A. Schematic of the paired male accessory glands (arrows), which pump their contents into the ejaculatory duct (arrowhead) during mating. Left inset shows the epithelial secretory monolayer containing secondary cells (SCs; green) and main cells (MCs), all of which are binucleate. Right inset is a section through the gland revealing the large lumen (asterisk). B. SC (circled) expressing a gene trap for the BMP type I receptor tkv, and stained with an antibody against the BMP type II receptor Wit. These receptors are present both on the plasma membrane (arrowhead) and co-localise in intracellular compartments (arrow).
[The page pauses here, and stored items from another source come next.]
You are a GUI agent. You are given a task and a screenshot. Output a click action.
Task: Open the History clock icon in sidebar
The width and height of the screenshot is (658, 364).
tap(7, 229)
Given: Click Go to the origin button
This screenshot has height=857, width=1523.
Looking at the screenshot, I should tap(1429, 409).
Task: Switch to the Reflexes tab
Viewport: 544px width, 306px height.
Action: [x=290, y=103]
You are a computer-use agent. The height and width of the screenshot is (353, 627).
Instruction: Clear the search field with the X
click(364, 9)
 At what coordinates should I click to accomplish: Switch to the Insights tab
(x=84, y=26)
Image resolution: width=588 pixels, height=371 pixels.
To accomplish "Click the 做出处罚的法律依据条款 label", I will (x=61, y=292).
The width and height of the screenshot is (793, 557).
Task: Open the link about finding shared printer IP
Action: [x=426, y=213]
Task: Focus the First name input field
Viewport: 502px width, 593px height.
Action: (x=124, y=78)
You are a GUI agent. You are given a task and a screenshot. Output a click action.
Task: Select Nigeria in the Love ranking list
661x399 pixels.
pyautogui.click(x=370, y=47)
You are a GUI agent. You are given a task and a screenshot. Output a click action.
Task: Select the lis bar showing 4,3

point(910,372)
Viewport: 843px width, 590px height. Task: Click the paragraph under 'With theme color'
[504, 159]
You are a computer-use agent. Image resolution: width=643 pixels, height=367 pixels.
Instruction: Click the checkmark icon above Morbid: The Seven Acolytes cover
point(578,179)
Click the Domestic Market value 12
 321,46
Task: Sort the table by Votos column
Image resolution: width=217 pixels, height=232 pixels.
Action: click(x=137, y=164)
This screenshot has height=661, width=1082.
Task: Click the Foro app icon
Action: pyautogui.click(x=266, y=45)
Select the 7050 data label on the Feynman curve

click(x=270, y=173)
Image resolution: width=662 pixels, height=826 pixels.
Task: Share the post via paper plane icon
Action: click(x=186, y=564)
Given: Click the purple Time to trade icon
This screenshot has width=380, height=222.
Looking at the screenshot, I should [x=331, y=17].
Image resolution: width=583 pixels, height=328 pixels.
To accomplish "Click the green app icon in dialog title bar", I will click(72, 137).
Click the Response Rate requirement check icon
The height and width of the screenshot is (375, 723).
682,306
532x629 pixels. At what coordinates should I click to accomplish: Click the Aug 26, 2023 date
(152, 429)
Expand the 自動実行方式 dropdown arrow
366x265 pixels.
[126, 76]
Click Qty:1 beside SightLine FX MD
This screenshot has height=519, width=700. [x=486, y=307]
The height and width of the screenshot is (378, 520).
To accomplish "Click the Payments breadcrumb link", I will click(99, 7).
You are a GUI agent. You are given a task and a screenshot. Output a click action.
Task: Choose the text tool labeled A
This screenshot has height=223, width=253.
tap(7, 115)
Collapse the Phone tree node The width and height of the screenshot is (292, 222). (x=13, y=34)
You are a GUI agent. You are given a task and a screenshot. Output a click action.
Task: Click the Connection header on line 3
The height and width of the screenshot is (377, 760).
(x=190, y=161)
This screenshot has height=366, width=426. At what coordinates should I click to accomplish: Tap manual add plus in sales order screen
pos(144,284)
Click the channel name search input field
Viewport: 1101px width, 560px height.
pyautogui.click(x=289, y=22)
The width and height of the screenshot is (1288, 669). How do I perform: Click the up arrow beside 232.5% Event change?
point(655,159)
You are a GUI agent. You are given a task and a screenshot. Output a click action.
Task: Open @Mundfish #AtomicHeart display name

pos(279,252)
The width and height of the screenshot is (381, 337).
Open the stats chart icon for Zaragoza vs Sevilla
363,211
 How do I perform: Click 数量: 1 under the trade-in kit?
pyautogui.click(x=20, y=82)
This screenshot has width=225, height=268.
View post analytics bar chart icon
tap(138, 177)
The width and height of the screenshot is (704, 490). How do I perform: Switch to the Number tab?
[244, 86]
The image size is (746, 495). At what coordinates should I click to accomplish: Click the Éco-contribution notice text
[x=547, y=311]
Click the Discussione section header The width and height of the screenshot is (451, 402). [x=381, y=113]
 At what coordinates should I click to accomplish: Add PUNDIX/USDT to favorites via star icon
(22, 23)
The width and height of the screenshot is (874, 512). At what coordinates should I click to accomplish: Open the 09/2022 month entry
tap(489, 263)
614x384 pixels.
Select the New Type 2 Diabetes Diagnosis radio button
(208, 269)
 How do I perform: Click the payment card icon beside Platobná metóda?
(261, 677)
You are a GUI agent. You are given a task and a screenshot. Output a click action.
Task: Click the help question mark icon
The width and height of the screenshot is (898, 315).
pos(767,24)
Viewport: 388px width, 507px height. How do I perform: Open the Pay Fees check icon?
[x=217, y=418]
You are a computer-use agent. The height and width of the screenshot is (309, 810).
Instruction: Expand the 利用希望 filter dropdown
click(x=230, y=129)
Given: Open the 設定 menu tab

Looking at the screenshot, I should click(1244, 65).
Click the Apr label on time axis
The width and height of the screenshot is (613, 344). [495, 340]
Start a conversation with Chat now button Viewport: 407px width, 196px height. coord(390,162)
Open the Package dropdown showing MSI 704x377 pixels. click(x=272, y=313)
DAPI marks nuclei blue in SCs (asterisks) and surrounding non-expressing MCs. C-F. Accessory glands (AGs) from 6-day-old controls (C) and males expressing RNAis targeting tkv (D) or Mad (F) or expressing the BMP signalling antagonist Dad (E) in adult SCs under the control of esgF/O^ts after temperature shift at eclosion. AGs were dissected, fixed and imaged by confocal microscopy. Glands were stained with DAPI (blue) to mark nuclei and an anti-Fas3 antibody (yellow) to mark cell boundaries. SCs express nuclear GFP, which is also present in the cytosol. Pairs of nuclei from binucleate SCs and MCs are indicated by green and red arrows respectively. G. Bar chart showing SC nuclear size relative to that of MC neighbours for glands expressing different transgenes in SCs under esgF/O^ts control, normalized to the ratio for controls. Note that all manipulations that decrease BMP signalling significantly reduce SC nuclear size. Genotypes for images are: w; PBac[544.SVS-1]tkv^CPTI002487 (B); w; esg-GAL4 tub-GAL80^ts UAS-FLP; UAS-GFP_nls actin>FRT>CD2>FRT>GAL4 combined with no other transgene (C); P[TRiP.JF01485]attP2 (III) (D); P[w⁺ UAS-Dad] (II) (E); P[TRiP.JF01263]attP2 (III) (F). ***P<0.001, Kruskal-Wallis test, n = 10. Scale bar for (B) is 10 μm, for all other images it is 20 μm.